Can we reduce our teaching loads?

Nothing could do more for our College than a transition to the 3-3 teaching load. We could build a stronger scholarship record, do more to improve programs and develop new ones, and try more innovative things. While the CBA contract specifies a 24-unit per year load, nothing in it prevents us from funding additional release time with our own money. The mechanics of such a program have been tried in many universities: a faculty member would apply yearly for reduced teaching load and promise a specific deliverable to advance the glory of the College – a paper sent to a good journal, a grant application, or a completely new program. If you do not fulfill the promise, you’re not eligible for another reduced load until you do.

We have about 77 faculty members in tenured and tenure-track positions. Let’s assume only 50 of them would want to apply for reduced load. That is about 100 extra courses a year we need to reassign to our part-timers to teach. I think we pay our temporary faculty about 5K per course, plus some benefits; the cost of one reassigned course is roughly $6000. In other words, to do this, we would need about 600,000 a year. The program can start small – with probationary faculty, or with the best proposals, so we do not have to find 600K right away. Also, remember, these are very rough estimates.
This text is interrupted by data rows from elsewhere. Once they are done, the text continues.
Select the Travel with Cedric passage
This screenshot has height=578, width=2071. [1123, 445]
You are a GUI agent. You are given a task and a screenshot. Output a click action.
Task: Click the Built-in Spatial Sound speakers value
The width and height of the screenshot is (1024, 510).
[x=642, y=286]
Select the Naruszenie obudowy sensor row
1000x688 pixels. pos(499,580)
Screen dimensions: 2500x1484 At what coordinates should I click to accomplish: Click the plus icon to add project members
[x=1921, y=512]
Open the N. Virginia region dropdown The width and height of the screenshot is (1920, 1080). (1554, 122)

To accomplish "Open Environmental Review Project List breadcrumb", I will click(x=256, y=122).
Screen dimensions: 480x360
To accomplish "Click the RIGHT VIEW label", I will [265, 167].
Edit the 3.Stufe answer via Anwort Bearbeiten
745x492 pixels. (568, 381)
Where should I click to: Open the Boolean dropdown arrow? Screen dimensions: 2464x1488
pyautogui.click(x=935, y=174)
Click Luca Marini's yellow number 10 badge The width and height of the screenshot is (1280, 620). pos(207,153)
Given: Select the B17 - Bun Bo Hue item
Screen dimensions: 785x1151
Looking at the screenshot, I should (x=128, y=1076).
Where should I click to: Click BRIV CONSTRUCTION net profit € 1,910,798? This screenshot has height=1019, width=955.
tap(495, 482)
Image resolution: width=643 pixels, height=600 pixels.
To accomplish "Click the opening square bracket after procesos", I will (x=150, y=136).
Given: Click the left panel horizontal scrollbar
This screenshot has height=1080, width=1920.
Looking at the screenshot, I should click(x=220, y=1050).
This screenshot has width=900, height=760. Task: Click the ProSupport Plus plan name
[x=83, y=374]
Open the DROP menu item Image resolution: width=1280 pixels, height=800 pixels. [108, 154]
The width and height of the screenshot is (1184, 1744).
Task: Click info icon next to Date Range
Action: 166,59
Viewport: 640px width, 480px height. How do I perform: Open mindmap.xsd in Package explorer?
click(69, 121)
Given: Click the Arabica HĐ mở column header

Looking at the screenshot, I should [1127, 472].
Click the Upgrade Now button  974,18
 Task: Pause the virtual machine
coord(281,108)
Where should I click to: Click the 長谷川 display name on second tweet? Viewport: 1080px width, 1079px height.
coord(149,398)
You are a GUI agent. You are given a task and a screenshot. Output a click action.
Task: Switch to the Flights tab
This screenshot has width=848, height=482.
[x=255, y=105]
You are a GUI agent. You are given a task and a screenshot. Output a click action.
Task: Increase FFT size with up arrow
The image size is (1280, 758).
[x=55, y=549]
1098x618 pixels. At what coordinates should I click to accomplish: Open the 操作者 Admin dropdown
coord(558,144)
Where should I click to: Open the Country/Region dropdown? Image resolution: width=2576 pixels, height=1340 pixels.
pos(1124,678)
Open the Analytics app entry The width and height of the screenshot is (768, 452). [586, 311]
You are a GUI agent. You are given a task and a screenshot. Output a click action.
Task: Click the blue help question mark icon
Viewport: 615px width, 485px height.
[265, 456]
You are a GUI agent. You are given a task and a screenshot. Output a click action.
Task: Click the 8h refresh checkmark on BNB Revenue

Is $600,000 a lot of money? Yes, especially if it is an annual expense. On the other hand, just one off-campus cohort of 20 masters students should generate at least $60,000 the College, however you share the profits with CCE and with the University. Five of such cohorts will get us half the total we need. We can probably increase our fundraising and grants activities as well, and sell some applied research services. In other words, 600K a year is attainable. It could take us 4-5 years to get there, but it could be done. How is this for a vision? 

1 comment:

  1. I think having a 3-3 teaching load and serving 120 students is absolutely do-able. What I don't understand is our service requirement, 30% of our activities are related to service. Much of my advising of undergraduate and graduate students does not count as teaching nor service and for me it often doesn't count as research either because students are not turning their work into manuscripts or conference presentations. How can we reduce our service requirements to provide us more time to do our research? In addition, how can we make mentoring and advising our undergraduate and graduate students, work we already do, count for teaching, service?